▶ _Exercise_
Please find every line in the records below that contains the word "agent", and copy it.

----- Source material

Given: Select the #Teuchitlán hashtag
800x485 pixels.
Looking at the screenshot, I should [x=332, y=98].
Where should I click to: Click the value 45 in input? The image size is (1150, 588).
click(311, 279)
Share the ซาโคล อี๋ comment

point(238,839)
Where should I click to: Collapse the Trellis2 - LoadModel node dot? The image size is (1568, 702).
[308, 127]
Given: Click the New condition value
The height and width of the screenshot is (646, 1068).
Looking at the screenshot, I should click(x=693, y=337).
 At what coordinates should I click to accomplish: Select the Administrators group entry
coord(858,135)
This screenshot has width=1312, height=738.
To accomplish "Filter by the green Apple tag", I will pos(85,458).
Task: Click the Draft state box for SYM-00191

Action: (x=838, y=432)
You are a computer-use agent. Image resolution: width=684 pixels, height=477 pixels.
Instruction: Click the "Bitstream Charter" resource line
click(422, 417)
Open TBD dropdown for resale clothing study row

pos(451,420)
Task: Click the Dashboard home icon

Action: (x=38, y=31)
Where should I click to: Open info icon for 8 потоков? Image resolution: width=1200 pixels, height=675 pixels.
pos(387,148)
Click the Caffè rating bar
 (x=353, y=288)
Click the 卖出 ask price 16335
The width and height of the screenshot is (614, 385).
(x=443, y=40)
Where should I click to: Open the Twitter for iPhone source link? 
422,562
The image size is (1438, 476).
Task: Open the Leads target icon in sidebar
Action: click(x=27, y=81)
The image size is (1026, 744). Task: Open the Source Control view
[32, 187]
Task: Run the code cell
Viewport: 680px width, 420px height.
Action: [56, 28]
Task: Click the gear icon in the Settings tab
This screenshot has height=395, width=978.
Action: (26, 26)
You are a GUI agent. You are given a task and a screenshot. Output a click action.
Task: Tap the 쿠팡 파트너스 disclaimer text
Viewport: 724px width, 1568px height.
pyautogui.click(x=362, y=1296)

----------

▶ _Exercise answer_
You are a computer-use agent. Image resolution: width=684 pixels, height=477 pixels.
You are a GUI agent. You are given a task and a screenshot. Output a click action.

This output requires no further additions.